• EXERCISE DETAILS
Reproduce every one of the records below verbatim, line for line.

-- -- --

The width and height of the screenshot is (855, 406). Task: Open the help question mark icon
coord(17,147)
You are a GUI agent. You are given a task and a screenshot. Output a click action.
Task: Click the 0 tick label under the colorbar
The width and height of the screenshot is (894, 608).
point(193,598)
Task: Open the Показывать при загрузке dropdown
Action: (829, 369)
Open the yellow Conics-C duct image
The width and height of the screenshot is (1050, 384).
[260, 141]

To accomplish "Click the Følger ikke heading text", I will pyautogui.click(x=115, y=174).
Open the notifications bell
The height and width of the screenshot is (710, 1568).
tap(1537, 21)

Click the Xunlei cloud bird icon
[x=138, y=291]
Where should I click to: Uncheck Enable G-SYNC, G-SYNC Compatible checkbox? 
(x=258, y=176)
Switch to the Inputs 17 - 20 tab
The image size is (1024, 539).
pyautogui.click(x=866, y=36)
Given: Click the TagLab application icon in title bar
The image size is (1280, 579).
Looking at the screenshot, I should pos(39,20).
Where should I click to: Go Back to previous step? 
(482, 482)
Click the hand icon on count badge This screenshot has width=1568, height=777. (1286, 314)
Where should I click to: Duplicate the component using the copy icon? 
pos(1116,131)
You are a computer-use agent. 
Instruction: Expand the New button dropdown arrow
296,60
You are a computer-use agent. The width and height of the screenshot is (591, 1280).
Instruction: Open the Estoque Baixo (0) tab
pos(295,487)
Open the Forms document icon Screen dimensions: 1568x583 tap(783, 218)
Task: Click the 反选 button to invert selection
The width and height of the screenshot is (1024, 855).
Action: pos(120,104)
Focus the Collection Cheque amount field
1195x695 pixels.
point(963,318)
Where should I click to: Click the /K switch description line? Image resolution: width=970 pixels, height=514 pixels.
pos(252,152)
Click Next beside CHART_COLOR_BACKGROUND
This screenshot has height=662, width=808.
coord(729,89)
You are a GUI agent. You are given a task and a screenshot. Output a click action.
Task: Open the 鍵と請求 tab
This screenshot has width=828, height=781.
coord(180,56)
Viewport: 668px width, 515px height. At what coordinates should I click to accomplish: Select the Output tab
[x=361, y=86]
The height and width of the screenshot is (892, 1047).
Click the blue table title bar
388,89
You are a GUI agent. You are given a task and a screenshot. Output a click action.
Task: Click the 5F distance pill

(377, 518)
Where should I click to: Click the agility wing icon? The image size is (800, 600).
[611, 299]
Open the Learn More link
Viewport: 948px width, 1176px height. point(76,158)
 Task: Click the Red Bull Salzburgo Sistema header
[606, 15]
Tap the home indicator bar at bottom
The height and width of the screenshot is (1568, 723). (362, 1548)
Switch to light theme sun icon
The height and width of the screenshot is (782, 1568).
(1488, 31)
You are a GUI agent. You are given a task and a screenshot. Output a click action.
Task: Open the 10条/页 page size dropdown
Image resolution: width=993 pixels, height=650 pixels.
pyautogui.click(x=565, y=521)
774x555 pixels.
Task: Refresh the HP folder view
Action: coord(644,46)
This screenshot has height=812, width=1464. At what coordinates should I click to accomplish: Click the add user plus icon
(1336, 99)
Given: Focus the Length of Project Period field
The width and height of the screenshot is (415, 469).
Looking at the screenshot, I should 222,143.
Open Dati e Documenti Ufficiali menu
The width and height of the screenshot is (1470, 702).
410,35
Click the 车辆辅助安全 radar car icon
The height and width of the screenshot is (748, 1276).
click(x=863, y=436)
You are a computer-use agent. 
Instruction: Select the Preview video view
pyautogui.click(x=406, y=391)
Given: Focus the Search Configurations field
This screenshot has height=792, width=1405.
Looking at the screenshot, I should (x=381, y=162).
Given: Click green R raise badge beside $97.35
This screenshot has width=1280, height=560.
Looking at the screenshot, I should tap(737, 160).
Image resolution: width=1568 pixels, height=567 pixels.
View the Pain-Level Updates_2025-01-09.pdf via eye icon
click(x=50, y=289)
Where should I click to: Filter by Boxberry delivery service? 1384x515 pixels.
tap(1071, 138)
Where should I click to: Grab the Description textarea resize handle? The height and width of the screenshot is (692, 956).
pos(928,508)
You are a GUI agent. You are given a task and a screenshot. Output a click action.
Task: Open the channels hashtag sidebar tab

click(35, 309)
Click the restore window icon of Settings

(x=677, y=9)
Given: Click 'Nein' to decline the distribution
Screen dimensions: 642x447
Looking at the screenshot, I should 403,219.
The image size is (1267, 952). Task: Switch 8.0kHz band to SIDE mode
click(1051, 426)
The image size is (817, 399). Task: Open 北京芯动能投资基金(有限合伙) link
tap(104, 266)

-- -- --

• PROBLEM SOLUTION
The width and height of the screenshot is (855, 406). Task: Open the help question mark icon
coord(17,147)
You are a GUI agent. You are given a task and a screenshot. Output a click action.
Task: Click the 0 tick label under the colorbar
The width and height of the screenshot is (894, 608).
point(193,598)
Task: Open the Показывать при загрузке dropdown
Action: (829, 369)
Open the yellow Conics-C duct image
The width and height of the screenshot is (1050, 384).
[260, 141]

To accomplish "Click the Følger ikke heading text", I will pyautogui.click(x=115, y=174).
Open the notifications bell
The height and width of the screenshot is (710, 1568).
tap(1537, 21)

Click the Xunlei cloud bird icon
[x=138, y=291]
Where should I click to: Uncheck Enable G-SYNC, G-SYNC Compatible checkbox? 
(x=258, y=176)
Switch to the Inputs 17 - 20 tab
The image size is (1024, 539).
pyautogui.click(x=866, y=36)
Given: Click the TagLab application icon in title bar
The image size is (1280, 579).
Looking at the screenshot, I should pos(39,20).
Where should I click to: Go Back to previous step? 
(482, 482)
Click the hand icon on count badge This screenshot has width=1568, height=777. (1286, 314)
Where should I click to: Duplicate the component using the copy icon? 
pos(1116,131)
You are a computer-use agent. 
Instruction: Expand the New button dropdown arrow
296,60
You are a computer-use agent. The width and height of the screenshot is (591, 1280).
Instruction: Open the Estoque Baixo (0) tab
pos(295,487)
Open the Forms document icon Screen dimensions: 1568x583 tap(783, 218)
Task: Click the 反选 button to invert selection
The width and height of the screenshot is (1024, 855).
Action: pos(120,104)
Focus the Collection Cheque amount field
1195x695 pixels.
point(963,318)
Where should I click to: Click the /K switch description line? Image resolution: width=970 pixels, height=514 pixels.
pos(252,152)
Click Next beside CHART_COLOR_BACKGROUND
This screenshot has height=662, width=808.
coord(729,89)
You are a GUI agent. You are given a task and a screenshot. Output a click action.
Task: Open the 鍵と請求 tab
This screenshot has width=828, height=781.
coord(180,56)
Viewport: 668px width, 515px height. At what coordinates should I click to accomplish: Select the Output tab
[x=361, y=86]
The height and width of the screenshot is (892, 1047).
Click the blue table title bar
388,89
You are a GUI agent. You are given a task and a screenshot. Output a click action.
Task: Click the 5F distance pill

(377, 518)
Where should I click to: Click the agility wing icon? The image size is (800, 600).
[611, 299]
Open the Learn More link
Viewport: 948px width, 1176px height. point(76,158)
 Task: Click the Red Bull Salzburgo Sistema header
[606, 15]
Tap the home indicator bar at bottom
The height and width of the screenshot is (1568, 723). (362, 1548)
Switch to light theme sun icon
The height and width of the screenshot is (782, 1568).
(1488, 31)
You are a GUI agent. You are given a task and a screenshot. Output a click action.
Task: Open the 10条/页 page size dropdown
Image resolution: width=993 pixels, height=650 pixels.
pyautogui.click(x=565, y=521)
774x555 pixels.
Task: Refresh the HP folder view
Action: coord(644,46)
This screenshot has height=812, width=1464. At what coordinates should I click to accomplish: Click the add user plus icon
(1336, 99)
Given: Focus the Length of Project Period field
The width and height of the screenshot is (415, 469).
Looking at the screenshot, I should 222,143.
Open Dati e Documenti Ufficiali menu
The width and height of the screenshot is (1470, 702).
410,35
Click the 车辆辅助安全 radar car icon
The height and width of the screenshot is (748, 1276).
click(x=863, y=436)
You are a computer-use agent. 
Instruction: Select the Preview video view
pyautogui.click(x=406, y=391)
Given: Focus the Search Configurations field
This screenshot has height=792, width=1405.
Looking at the screenshot, I should (x=381, y=162).
Given: Click green R raise badge beside $97.35
This screenshot has width=1280, height=560.
Looking at the screenshot, I should tap(737, 160).
Image resolution: width=1568 pixels, height=567 pixels.
View the Pain-Level Updates_2025-01-09.pdf via eye icon
click(x=50, y=289)
Where should I click to: Filter by Boxberry delivery service? 1384x515 pixels.
tap(1071, 138)
Where should I click to: Grab the Description textarea resize handle? The height and width of the screenshot is (692, 956).
pos(928,508)
You are a GUI agent. You are given a task and a screenshot. Output a click action.
Task: Open the channels hashtag sidebar tab

click(35, 309)
Click the restore window icon of Settings

(x=677, y=9)
Given: Click 'Nein' to decline the distribution
Screen dimensions: 642x447
Looking at the screenshot, I should 403,219.
The image size is (1267, 952). Task: Switch 8.0kHz band to SIDE mode
click(1051, 426)
The image size is (817, 399). Task: Open 北京芯动能投资基金(有限合伙) link
tap(104, 266)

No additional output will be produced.